多智能體大型語言模型系統中並發異常的經驗證偵測與預防
Verified Detection and Prevention of Concurrency Anomalies in Multi-Agent Large Language Model Systems
June 15, 2026
作者: Sajjad Khan
cs.AI
摘要
多智能體大型語言模型系統透過記憶儲存、向量索引及工具註冊表共享狀態。我們將此類共享建模為在確定性生成語義(即持久執行引擎透過確定性重播所執行的機制)下的長期讀取-生成-寫入操作,並在TLA+中形式化四種並發異常:過時生成(stale-generation)、幻影工具(phantom-tool)、因果串聯(causal-cascade)及工具效應重排序(tool-effect reordering),這些是經典隔離異常的結構類比,每種異常均附有TLC反例。這些異常上的排除格(exclusion lattice)是平凡的;其貢獻在於機械驗證的可實現性及其中一條最大鏈的嚴格分離,即L₀ ⊊ ⋯ ⊊ L₄,據我們所知,這是此類運行時首個經機器檢查的一致性層級體系。一項包含274項Verus義務(零假設、零容許;信任基礎:兩條結構公理及一個互斥對應)的開發工作,證明了檢測器相對於規範的完備性與可靠性,以及每個運行時對其避免集合的滿足性。三個已部署的Rust運行時實現了L₀-L₁(悲觀鎖定、可序列化快照隔離、預設快照隔離),各運行時均已針對過時生成進行驗證,並細化至其狀態機;L₂-L₄經執行模式驗證,並配備無依賴預防對偶(A3、A6、A2:0/1000對比1000/1000),其中L₂在三個模型家族中進行了即時運行(A3在所有120次撤銷會話中均被預防)。我們重現了位元組跳動deer-flow中的一個隱匿遺失更新,將其修復形式化為一個經驗證的L₀至L₁細化,並在LangGraph的ToolNode上展示了對未修改輸出的工具效應重排序,該問題已透過L₃提交順序排序器消除。經驗證的檢測器、細化及可實現性產物是本文的貢獻;所述現象與格架構則屬於經典範疇。
English
Multi-agent LLM systems share state through memory stores, vector indices, and tool registries.
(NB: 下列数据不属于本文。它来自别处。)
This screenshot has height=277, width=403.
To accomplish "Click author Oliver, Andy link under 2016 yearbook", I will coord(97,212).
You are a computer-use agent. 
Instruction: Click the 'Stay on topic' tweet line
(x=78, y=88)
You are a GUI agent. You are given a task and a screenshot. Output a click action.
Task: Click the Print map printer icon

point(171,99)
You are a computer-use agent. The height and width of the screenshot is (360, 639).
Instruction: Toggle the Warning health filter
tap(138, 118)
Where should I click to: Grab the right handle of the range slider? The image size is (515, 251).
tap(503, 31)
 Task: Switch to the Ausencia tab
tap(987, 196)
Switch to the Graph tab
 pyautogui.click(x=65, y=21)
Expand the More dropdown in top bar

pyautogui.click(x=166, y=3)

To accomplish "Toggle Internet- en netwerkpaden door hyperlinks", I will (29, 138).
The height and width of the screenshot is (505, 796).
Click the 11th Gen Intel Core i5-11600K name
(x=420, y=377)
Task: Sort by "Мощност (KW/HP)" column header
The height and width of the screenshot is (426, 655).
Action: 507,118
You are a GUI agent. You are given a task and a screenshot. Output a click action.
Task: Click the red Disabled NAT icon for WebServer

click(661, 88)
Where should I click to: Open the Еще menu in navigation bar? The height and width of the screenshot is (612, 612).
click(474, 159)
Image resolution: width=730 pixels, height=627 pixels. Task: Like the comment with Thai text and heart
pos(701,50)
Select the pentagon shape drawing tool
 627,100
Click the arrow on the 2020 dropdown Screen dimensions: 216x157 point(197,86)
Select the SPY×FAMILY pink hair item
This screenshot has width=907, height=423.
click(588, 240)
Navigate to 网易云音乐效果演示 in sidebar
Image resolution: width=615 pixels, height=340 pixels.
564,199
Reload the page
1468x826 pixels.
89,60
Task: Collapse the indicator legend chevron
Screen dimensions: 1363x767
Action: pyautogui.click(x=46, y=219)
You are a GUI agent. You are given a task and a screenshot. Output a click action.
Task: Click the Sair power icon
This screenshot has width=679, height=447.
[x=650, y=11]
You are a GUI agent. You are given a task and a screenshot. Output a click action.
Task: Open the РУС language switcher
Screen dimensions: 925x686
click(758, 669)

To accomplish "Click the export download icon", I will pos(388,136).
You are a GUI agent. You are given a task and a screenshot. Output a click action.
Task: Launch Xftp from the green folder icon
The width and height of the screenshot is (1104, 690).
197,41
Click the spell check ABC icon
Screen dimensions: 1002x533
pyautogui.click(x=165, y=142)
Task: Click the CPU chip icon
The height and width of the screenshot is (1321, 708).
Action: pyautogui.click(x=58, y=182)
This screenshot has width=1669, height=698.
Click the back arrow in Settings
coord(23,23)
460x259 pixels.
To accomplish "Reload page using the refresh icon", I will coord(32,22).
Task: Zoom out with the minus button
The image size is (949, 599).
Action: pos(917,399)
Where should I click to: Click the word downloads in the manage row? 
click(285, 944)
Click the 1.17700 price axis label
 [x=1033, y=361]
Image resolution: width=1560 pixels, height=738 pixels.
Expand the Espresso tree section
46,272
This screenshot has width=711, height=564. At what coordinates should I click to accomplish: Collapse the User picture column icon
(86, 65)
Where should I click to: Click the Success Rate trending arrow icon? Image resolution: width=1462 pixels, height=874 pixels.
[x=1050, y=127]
We model such sharing as long-running read-generate-write operations under deterministic-generation semantics -- the regime durable-execution engines enforce by deterministic replay -- and formalize four concurrency anomalies in TLA+: stale-generation, phantom-tool, causal-cascade, and tool-effect reordering, structural analogues of classical isolation anomalies, each with a TLC counter-example. The exclusion lattice over these anomalies is trivial; the contribution is the mechanically verified realizability and strict separation of one maximal chain within it, L_0 subsetneq cdots subsetneq L_4, to our knowledge the first machine-checked consistency hierarchy for such runtimes. A development of 274 Verus obligations (zero assume, zero admit; trust base: two structural axioms and a mutex correspondence) proves the detectors sound and complete against the specifications and each runtime its avoidance set. Three deployed Rust runtimes realize L0-L1 (pessimistic locking, serializable snapshot isolation, default-SI), each verified against stale-generation and refined to its state machine; L2-L4 are exec-mode-verified with dependency-free prevention twins (A3, A6, A2: 0/1000 versus 1000/1000), and L2 is run live across three model families (A3 prevented in all 120 retracted sessions). We reproduce a silent lost update in ByteDance's deer-flow, formalizing its fix as a verified L_0 to L_1 refinement, and exhibit tool-effect reordering in LangGraph's ToolNode on unmodified output, removed by an L3 commit-order sequencer. The verified detector, refinements, and realizability artifacts are the contribution; the phenomena and lattice are classical.